▸ **Information supplied**
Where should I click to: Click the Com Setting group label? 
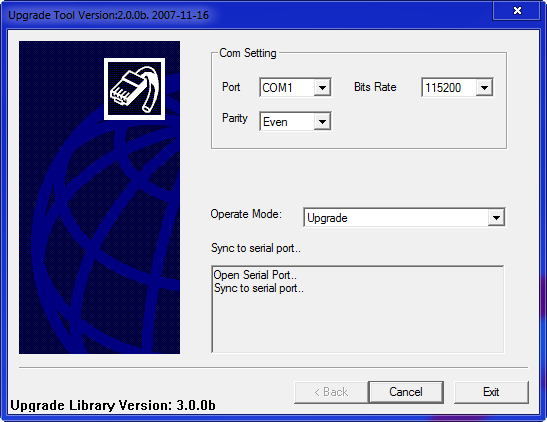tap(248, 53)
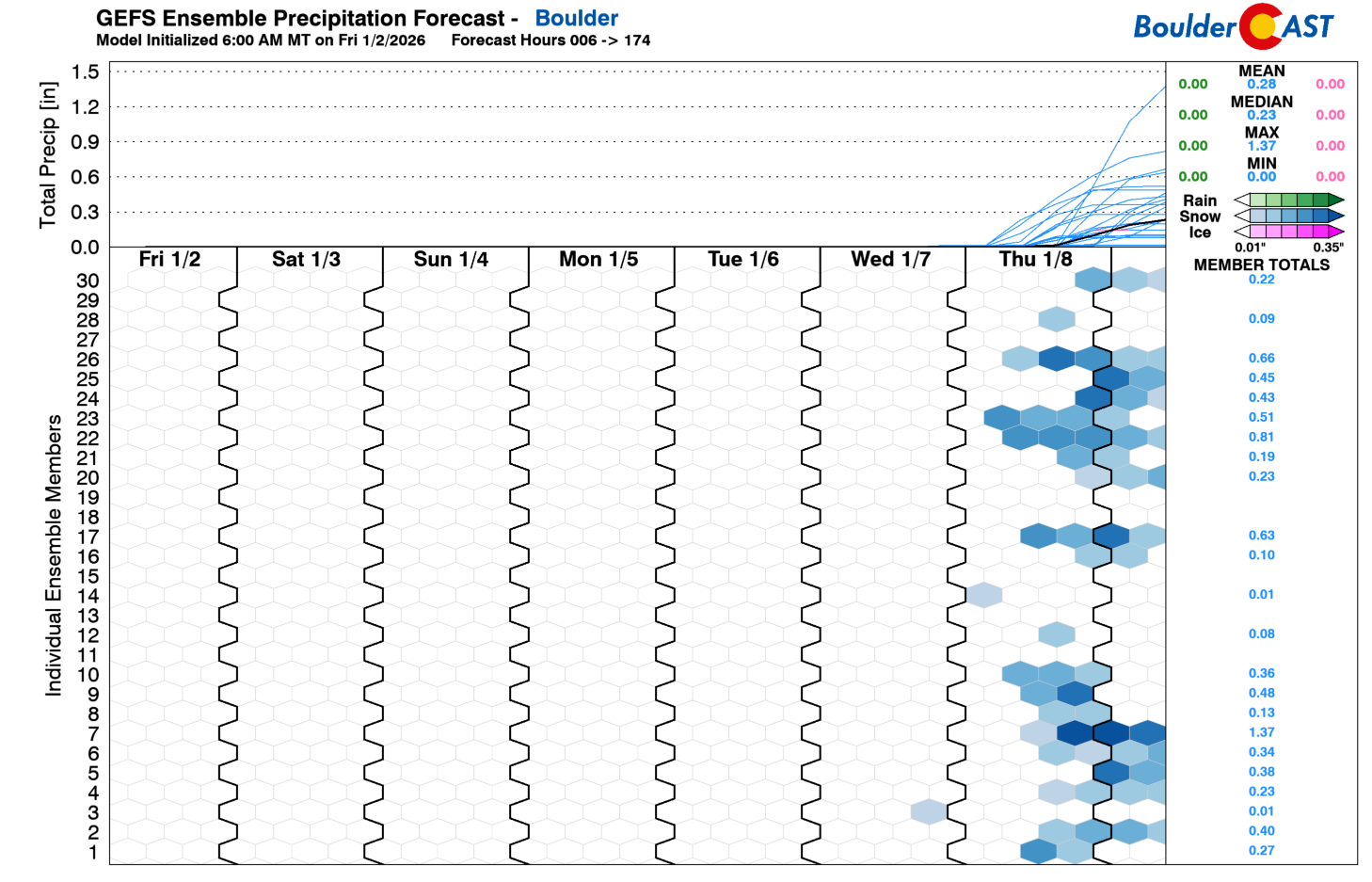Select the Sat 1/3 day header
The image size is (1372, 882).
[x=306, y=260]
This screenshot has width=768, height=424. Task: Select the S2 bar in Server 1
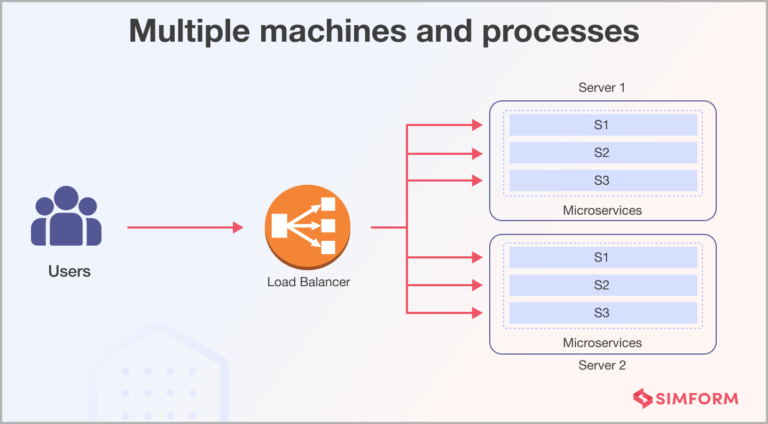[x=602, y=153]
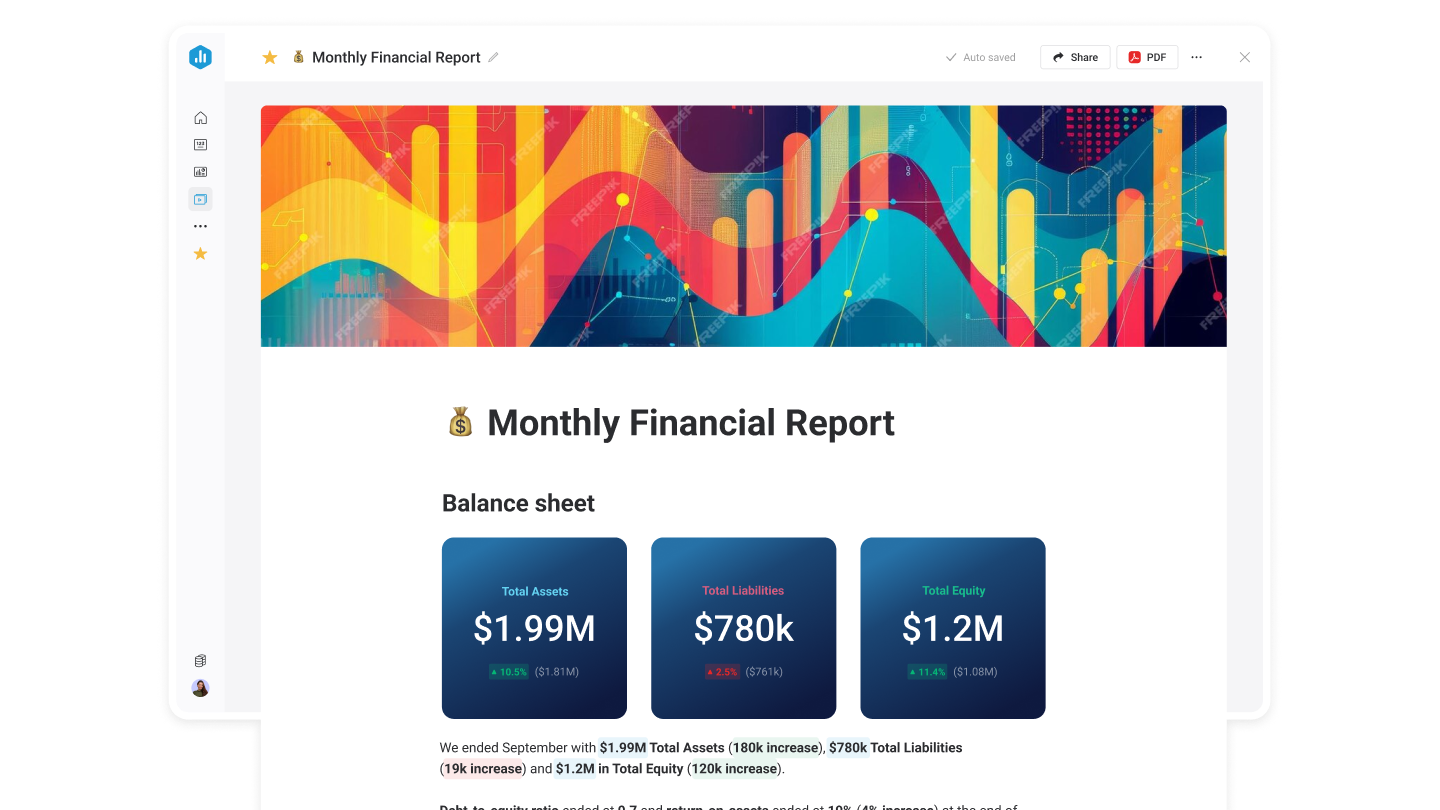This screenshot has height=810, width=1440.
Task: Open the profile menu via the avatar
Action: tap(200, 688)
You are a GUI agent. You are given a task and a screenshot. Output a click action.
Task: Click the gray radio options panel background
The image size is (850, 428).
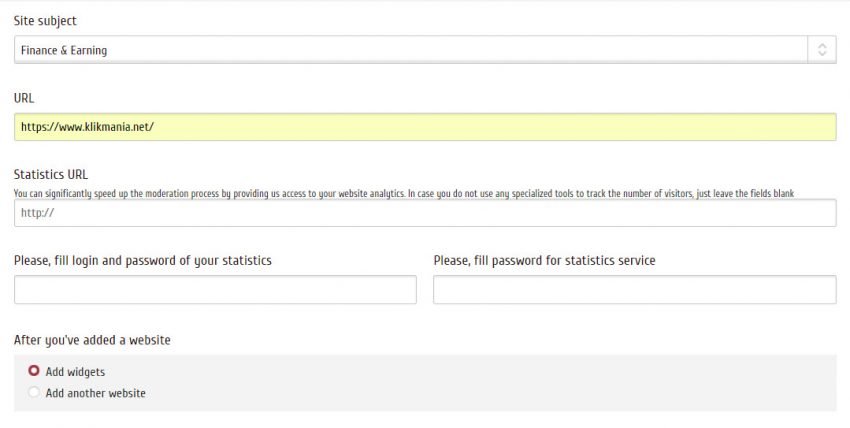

...

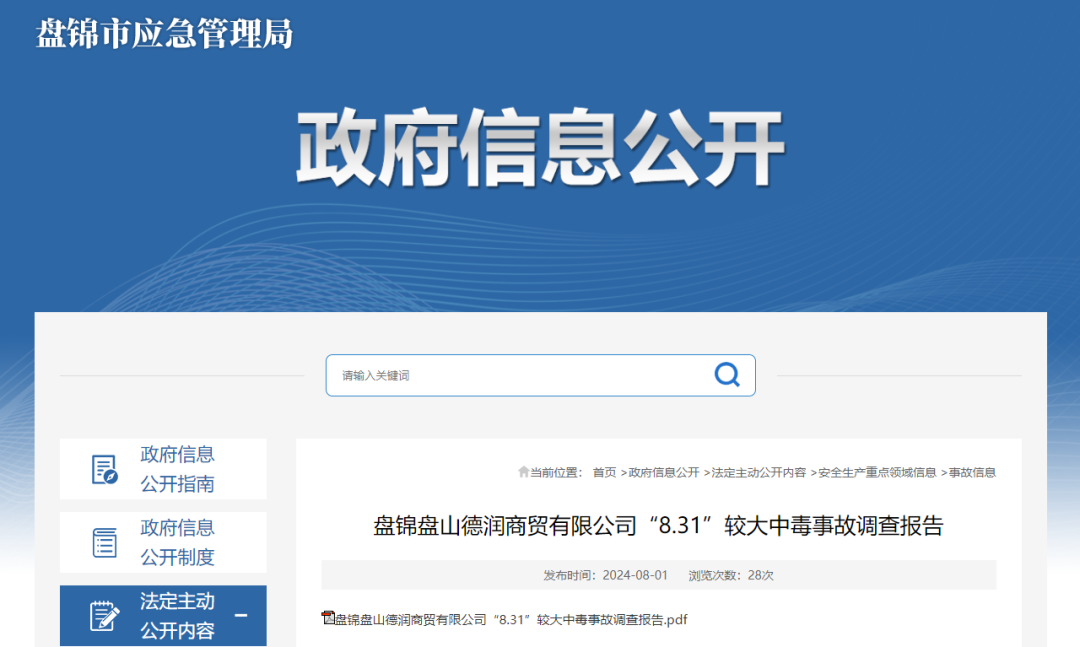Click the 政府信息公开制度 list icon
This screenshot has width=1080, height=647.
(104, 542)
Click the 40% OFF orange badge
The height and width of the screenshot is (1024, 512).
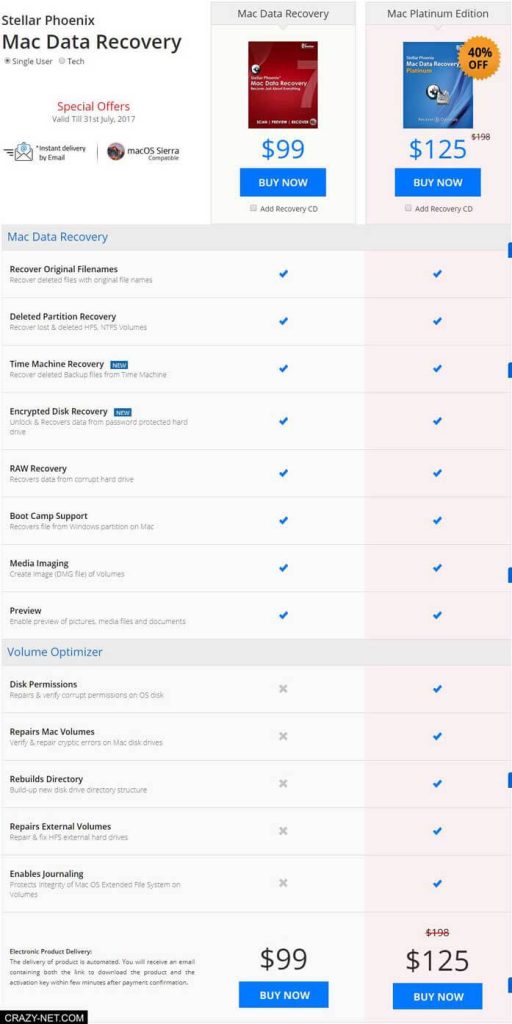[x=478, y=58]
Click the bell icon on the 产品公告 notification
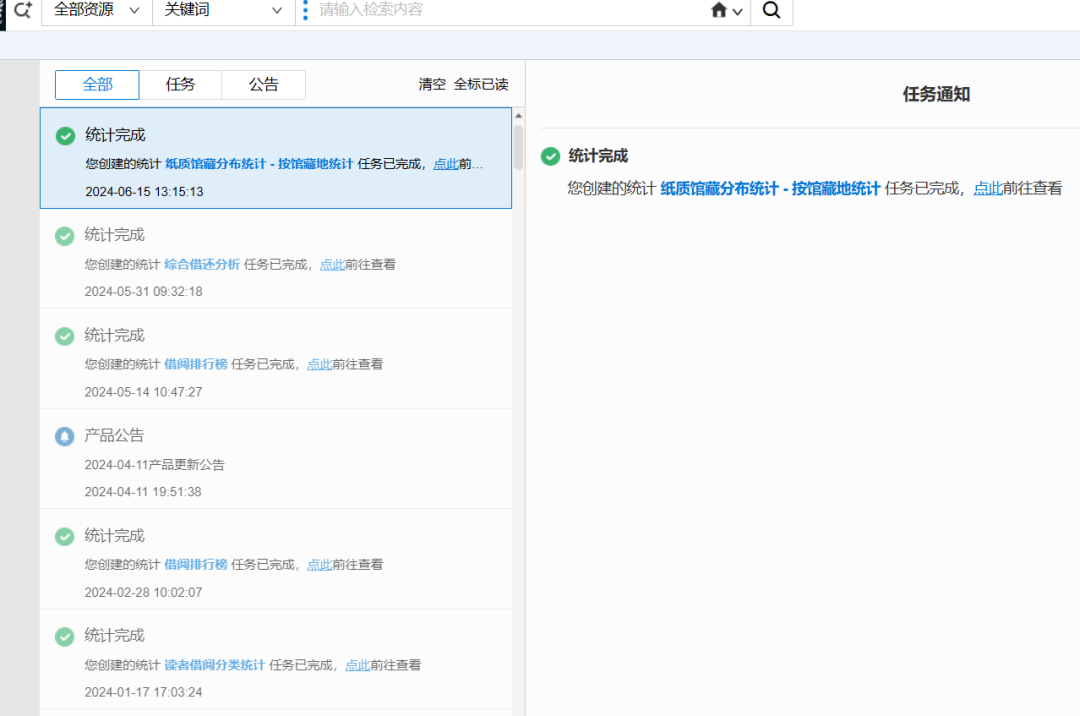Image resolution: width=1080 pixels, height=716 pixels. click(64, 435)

▸ **Task directions**
Transcribe exactly the lines above, beginning at the one with "Where should I" and going up to and including the one with "The image size is (850, 428).". Pictures do not belong in the copy.

▸ **Written response**
Where should I click to: Click the Com Setting group label? 
tap(248, 53)
Select the Sat 1/3 day header
The image size is (1372, 882).
[x=306, y=260]
This screenshot has width=768, height=424. Task: Select the S2 bar in Server 1
[x=602, y=153]
This screenshot has height=810, width=1440.
Task: Open the profile menu via the avatar
Action: tap(200, 688)
You are a GUI agent. You are given a task and a screenshot. Output a click action.
Task: Click the gray radio options panel background
The image size is (850, 428).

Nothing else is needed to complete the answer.